◆ **Excerpts from a dataset**

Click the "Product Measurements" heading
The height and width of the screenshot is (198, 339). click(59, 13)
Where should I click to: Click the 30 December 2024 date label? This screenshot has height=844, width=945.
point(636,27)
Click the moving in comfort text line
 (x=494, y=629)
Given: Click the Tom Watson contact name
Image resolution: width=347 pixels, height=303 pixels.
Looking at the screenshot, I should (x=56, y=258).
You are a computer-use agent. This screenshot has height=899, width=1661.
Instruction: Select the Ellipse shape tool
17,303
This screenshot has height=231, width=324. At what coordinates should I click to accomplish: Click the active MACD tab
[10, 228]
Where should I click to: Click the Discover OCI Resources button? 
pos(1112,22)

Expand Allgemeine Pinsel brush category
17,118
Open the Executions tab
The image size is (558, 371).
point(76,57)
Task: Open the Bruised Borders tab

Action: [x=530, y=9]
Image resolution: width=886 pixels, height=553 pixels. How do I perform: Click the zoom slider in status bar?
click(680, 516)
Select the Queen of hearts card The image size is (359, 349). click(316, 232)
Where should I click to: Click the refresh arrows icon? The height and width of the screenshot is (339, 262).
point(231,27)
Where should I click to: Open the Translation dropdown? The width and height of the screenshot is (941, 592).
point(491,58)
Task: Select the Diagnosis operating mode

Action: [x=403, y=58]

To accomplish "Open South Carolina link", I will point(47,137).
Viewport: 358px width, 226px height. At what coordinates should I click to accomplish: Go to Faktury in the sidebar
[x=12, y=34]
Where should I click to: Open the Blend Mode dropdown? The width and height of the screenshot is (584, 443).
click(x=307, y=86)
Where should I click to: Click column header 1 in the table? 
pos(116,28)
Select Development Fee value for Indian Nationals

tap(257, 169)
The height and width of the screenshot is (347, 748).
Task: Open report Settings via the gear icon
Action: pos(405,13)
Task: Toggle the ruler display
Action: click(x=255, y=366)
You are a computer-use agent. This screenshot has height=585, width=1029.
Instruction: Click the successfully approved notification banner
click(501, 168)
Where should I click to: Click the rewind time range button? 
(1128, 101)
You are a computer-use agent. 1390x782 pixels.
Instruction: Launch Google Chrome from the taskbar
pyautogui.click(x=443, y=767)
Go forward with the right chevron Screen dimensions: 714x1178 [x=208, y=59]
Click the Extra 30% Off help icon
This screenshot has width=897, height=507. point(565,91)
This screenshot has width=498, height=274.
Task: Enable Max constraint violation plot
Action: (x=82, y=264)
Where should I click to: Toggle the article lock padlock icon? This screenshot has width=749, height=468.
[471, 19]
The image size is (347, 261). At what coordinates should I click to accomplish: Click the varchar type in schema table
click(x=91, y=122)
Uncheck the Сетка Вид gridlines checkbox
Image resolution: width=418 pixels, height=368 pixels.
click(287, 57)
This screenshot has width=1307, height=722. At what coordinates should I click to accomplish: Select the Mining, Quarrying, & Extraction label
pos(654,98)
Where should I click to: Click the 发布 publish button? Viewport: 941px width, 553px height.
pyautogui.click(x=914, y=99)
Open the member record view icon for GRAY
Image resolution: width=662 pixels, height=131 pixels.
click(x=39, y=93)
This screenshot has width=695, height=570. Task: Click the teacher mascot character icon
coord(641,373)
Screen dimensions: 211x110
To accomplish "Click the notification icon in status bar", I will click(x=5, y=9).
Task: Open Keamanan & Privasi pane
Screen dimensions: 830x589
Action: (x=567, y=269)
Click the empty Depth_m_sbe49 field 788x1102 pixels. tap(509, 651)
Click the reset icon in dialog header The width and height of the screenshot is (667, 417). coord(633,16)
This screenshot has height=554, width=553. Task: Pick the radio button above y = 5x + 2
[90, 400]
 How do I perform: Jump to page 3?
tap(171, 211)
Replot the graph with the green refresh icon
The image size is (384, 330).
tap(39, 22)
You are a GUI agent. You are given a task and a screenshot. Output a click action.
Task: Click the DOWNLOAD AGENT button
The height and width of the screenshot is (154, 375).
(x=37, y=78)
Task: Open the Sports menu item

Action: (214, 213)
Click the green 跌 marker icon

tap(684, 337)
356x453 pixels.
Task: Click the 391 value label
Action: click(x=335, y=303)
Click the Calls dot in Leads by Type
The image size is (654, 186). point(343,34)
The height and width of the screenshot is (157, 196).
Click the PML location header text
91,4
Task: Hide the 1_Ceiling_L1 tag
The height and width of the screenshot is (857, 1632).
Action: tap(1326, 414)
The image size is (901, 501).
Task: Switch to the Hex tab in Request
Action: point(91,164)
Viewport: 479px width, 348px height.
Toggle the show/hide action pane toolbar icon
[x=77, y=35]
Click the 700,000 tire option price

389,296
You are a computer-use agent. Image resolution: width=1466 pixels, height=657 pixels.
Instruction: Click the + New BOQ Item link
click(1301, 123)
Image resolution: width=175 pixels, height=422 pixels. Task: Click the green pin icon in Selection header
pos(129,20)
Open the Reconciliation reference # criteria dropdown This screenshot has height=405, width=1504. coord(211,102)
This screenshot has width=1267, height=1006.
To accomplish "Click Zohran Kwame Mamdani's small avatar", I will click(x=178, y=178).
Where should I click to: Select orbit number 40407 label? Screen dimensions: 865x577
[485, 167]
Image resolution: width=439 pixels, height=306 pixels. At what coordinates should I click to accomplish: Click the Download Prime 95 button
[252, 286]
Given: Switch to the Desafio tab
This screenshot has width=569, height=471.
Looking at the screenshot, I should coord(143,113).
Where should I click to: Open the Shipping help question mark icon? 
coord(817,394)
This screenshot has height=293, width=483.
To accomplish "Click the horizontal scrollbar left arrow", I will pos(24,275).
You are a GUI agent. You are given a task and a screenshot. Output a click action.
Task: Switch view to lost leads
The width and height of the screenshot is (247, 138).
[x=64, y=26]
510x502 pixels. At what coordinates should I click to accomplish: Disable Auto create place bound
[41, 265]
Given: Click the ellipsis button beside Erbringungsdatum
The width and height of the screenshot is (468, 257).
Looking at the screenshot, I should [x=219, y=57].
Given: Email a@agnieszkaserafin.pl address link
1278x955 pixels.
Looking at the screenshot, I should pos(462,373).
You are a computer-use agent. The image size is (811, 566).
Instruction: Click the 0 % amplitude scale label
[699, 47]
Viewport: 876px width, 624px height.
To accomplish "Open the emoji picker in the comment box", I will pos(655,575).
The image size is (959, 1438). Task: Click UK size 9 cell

◆ **Problem description**
Once you have counted the lines of the records that contain the word "computer", give the count and nothing else.

◆ **Result**
5